Nein. Das „geordnete Verfahren“ gibt ausschließlich das Grundgesetz vor. Zwischen dem Antrag des Bundeskanzlers auf Vertrauensabstimmung und der Abstimmung im Bundestag müssen 48 Stunden liegen. Findet der Antrag des Bundeskanzlers nicht die Zustimmung der Mehrheit des Bundestages, so kann der Bundespräsident auf Vorschlag des Bundeskanzlers binnen 21 Tagen den Bundestag auflösen. Die Neuwahl des Bundestages findet dann gem. Artikel 39 Absatz 1 Satz 4 GG innerhalb von 60 Tagen statt. Dieses Verfahren ist sehr geordnet und genau im Grundgesetz beschrieben. Ein weiteres Zuwarten bei der Vertrauensfrage, wie von Olaf Scholz und der SPD insinuiert, ist nicht erforderlich.
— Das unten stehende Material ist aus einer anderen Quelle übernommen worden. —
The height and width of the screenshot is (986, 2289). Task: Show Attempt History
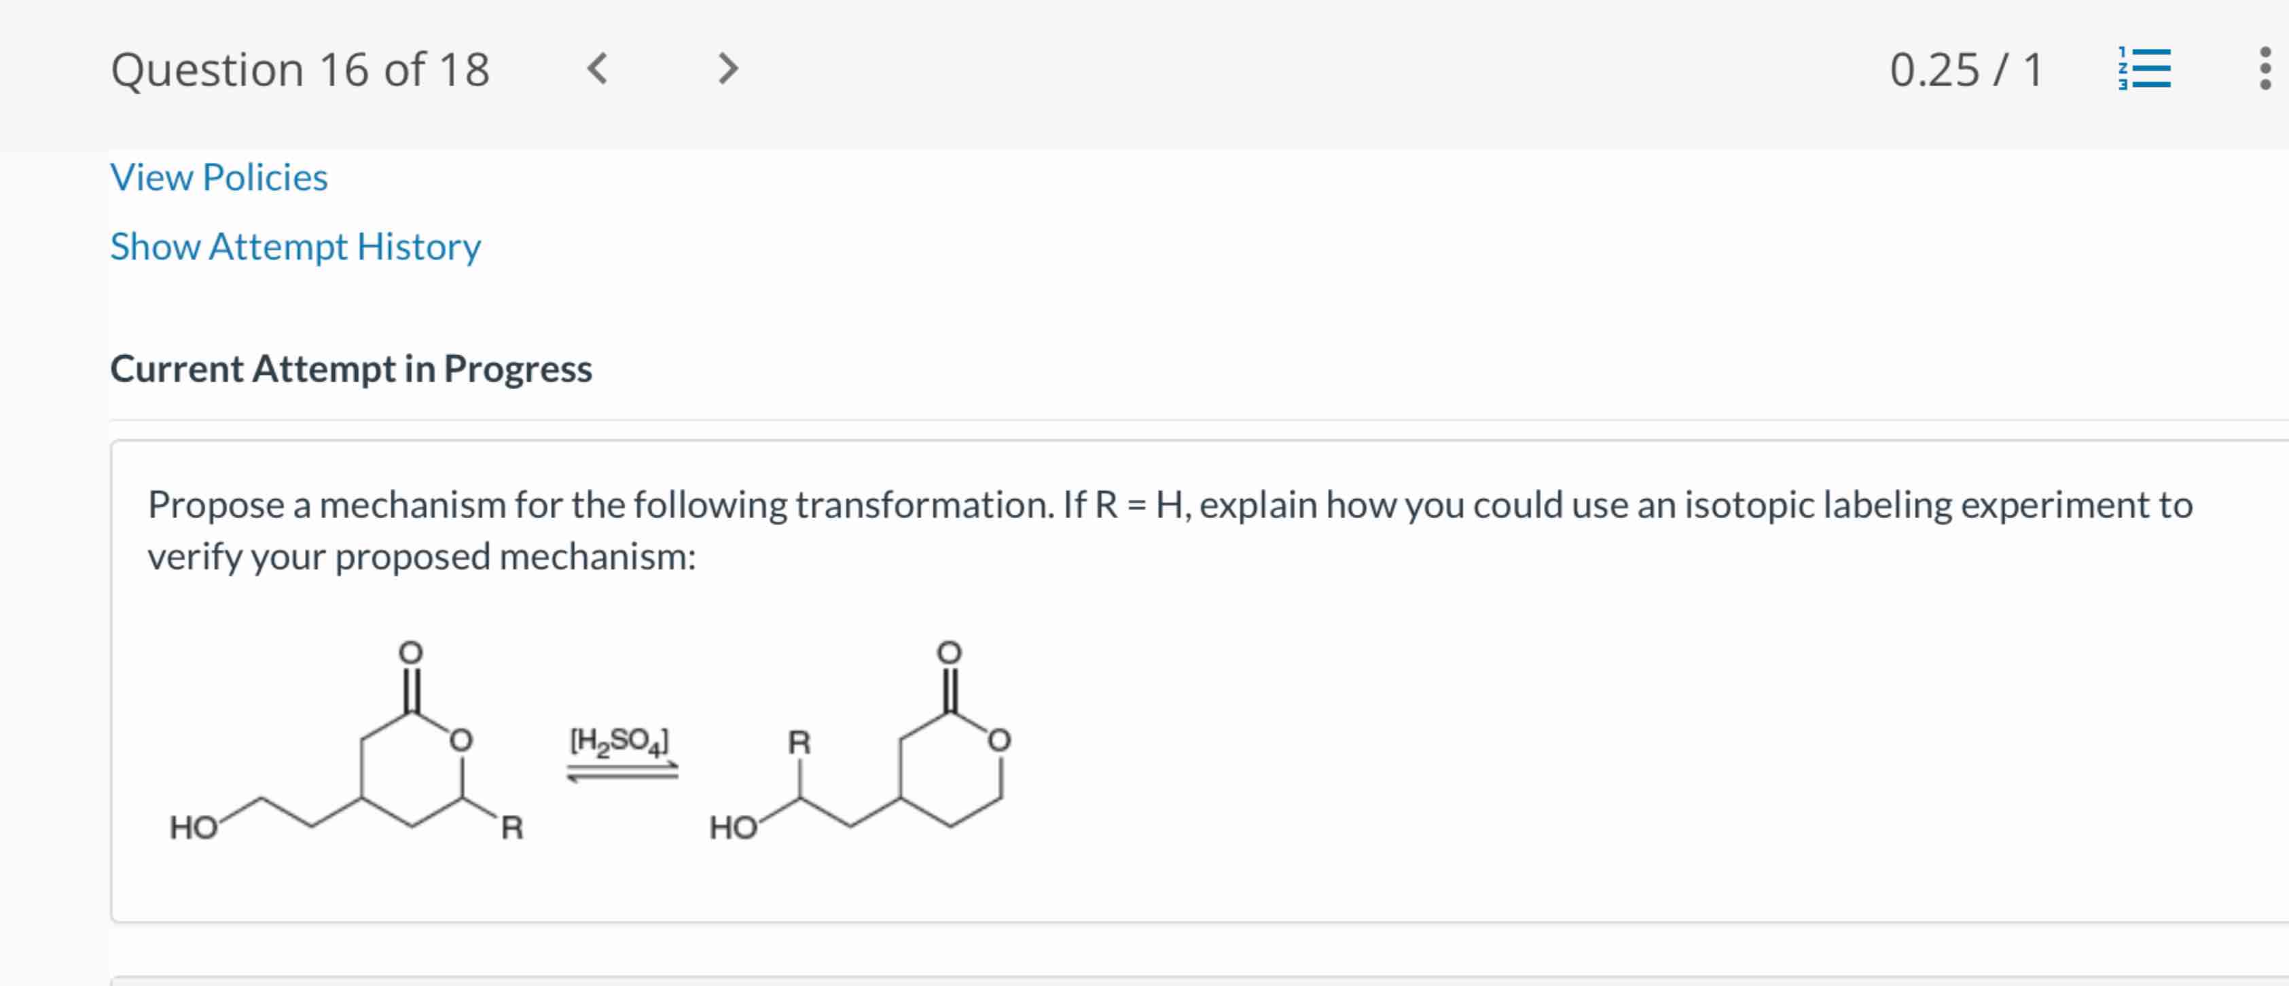(x=295, y=247)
Warum will Bundeskanzler Scholz dann mit der Vertrauensfrage noch so lange – bis zum 15. Januar 2025 – abwarten?
Olaf Scholz geht es bei seinem Zeitplan nicht um das Wohl des Landes oder um den Respekt vor den Wählerinnen und Wählern. Sondern vielmehr geht es ihm darum, sich selbst durch Verzögern und Taktieren in eine vermeintlich bessere Ausgangslage für die anstehende Bundestagswahl zu bringen. Ein möglichst spätes Stellen der Vertrauensfrage ist aus unserer Sicht auch nicht erforderlich, um einen ordnungsgemäßen Ablauf der Wahl zu gewährleisten. Zumal mit den Vorbereitungen für die vorgezogene Bundestagswahl bereits jetzt begonnen werden kann. Für ein „geordnetes Verfahren“ oder zum Erhalt einer Möglichkeit, dringende Gesetze im Bundestag zu beschließen, ist ein Abwarten nicht erforderlich.
Welche weiteren Nachteile drohen, wenn Bundeskanzler Scholz mit der Vertrauensfrage noch bis zum 15. Januar 2025 abwartet?
Durch das Abwarten wird das Vertrauen der Bürger in die Bundesregierung weiter erschüttert. Jeder Tag, an dem das Land die Möglichkeit für einen politischen Neuanfang verwehrt wird, ist ein verlorener Tag. Olaf Scholz muss seine Blockade gegen eine sofortige Vertrauensfrage und einen zügigen Termin für Neuwahlen jetzt aufgeben. Die Verzögerung ist respektlos gegenüber den Wählern: Denn die Wähler sollten nach dem Scheitern der Ampel-Bundesregierung von Bundeskanzler Scholz schnell die Möglichkeit erhalten, eine neue Bundesregierung zu wählen. Zudem steht in dieser aufgewühlten Zeit auch die außenpolitische Handlungsfähigkeit Deutschland in Frage: Um Entscheidungen gemeinsam mit unseren Partnern mit Gewicht und Verlässlichkeit treffen zu können, muss sich der Bundeskanzler auf eine eigene Mehrheit im Parlament verlassen können. Das ist bei Bundeskanzler Scholz nicht mehr der Fall. Er ist damit auch außenpolitisch nur eingeschränkt handlungsfähig – eine „lame duck“.